(Records from a data source):
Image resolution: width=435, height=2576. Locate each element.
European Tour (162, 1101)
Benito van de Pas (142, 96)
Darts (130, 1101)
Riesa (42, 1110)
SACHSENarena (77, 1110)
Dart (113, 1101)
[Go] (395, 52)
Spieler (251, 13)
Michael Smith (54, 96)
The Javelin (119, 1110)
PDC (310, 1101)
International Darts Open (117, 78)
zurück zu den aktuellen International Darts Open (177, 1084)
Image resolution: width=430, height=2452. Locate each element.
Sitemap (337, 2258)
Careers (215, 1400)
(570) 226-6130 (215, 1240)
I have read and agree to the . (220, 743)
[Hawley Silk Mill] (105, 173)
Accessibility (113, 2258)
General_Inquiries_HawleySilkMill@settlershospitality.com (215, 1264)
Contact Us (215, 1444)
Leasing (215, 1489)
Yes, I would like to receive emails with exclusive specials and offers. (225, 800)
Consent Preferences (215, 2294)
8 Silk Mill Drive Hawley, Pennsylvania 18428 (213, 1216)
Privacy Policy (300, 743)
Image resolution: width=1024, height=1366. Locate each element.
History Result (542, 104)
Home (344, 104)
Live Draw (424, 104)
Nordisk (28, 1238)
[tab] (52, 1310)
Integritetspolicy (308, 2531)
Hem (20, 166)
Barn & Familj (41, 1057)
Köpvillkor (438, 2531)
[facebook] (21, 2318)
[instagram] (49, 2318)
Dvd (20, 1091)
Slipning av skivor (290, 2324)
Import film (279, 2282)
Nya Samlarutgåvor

(Activity): Go through the data above and copy each line that holds the word "width".

(Response area):
Image resolution: width=435, height=2576. Locate each element.
Image resolution: width=430, height=2452. Locate each element.
Image resolution: width=1024, height=1366. Locate each element.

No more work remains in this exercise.